Shine on, you crazy diamond

All too often, music biographers are embroiderers of myths. Refreshingly, Rob Chapman's biography of Roger Keith Barrett - the man who became "Syd" in the early 1960s and who founded (and named) Pink Floyd in 1964 - is a settling of scores, rather than a setting of a legend even deeper into stone. As a fan who once saw the Pink Floyd founder in 1972, and admits to having been starstruck ever since, Chapman works hard to humanise this peculiar musician. This is quite an achievement when you consider the bare bones of Barrett's life story - a crash-and-burn three-year career brought to an end by hallucinogenic drugs, followed by 25 years as a recluse, hiding away from the world in London and Cambridge as his former bandmates became the biggest group on the planet.

Chapman's approach to his idol is simple: he has tried to secure as many interviews as possible with friends, girlfriends and relatives. Barrett's youngest sister, Rosemary, who was close to her brother up to the day of his death, recounts their happy upbringing in Cambridge with their pathologist father, Max, and a mother who would let her son invite friends round for a "Sunday joint" - the real meaning of which was lost on other parents. These classmates included the eminent religious historian Andrew Rawlinson and the artist Storm Thorgerson, who later designed the sleeve for The Dark Side of the Moon. All of them provided fuel for Barrett's unusual mind.

A month before Barrett's 16th birthday, his father died of cancer. Chapman points out that writers Barrett loved, such as Kenneth Grahame and Lewis Carroll, lost parents at a similarly young age. He suggests that the pain of bereavement made these men retreat into fantasy worlds. Not long after Max departed, "Syd" arrived, Roger taking his new nickname from a contemporary jazz artist.

From here until the mid-1960s, his transformation is fascinating. Chapman pores over the details of Barrett's development as a painter and his dry-witted letters to his then girlfriend, Libby Gausden, which reveal a boy as sexual and possessive as he was romantic. The top 20 hits he went on to write, such as "See Emily Play" and "Arnold Layne", influenced several leading musicians, among them David Bowie, John Lydon and Blur. Yet Barrett's brilliantly eccentric artistry often had humble origins: for instance, Pink Floyd's first big prog-rock flourish, "Interstellar Overdrive", was inspired by the theme tune to Steptoe and Son.

Slowly but surely, though, the drugs began to do their work. In 1968, Barrett was pushed out of the band. His friend Anthony Stern, who created the light shows for which Pink Floyd became so well known, reasons that LSD accentuated "how absolutely fascinating the . . . interior world really was" for him. This is a melancholy statement, considering how lonely he must have been in his later years.
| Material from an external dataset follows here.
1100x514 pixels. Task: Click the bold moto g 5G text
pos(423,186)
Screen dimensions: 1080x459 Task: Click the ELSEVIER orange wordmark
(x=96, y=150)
Chapman shows how Barrett continued to reach out. He explores the text and film sources of Syd's life in the late 1960s, when he was working on the first of two solo albums, and finds many examples of him talking and playing lucidly. He dismantles Nick Kent's 6,000-word article "The cracked ballad of Syd Barrett", published in the New Musical Express in April 1974, which was full of tall tales of Barrett's early output and which began the long mythologising of Syd.

After listing Kent's "numerous factual errors", Chapman allows the writer a chance to defend himself. Kent's flowery response ("the story is more or less true - it exists amidst an infinity of strange tales") speaks volumes about how rock writers disregard the lives of their subjects, using them instead to further their own reputations.

This is something Chapman never attempts to do. Even when taking us through the last 25 years of Roger's life - Barrett's old name returning once his musical life was over - he accords similar respect to the man who spent his last years quietly back in Cambridge, cycling to the supermarket and fending off those who threatened his privacy. Chapman reminds us how unfair it is for fans to feel that they own their heroes. How fitting that his biography does such a good job of letting his hero out into the world, through the voices of those who knew him.

Syd Barrett: a Very Irregular Head 
Rob Chapman
Faber & Faber, 448pp, £14.99

Jude Rogers is pop music critic of the NS.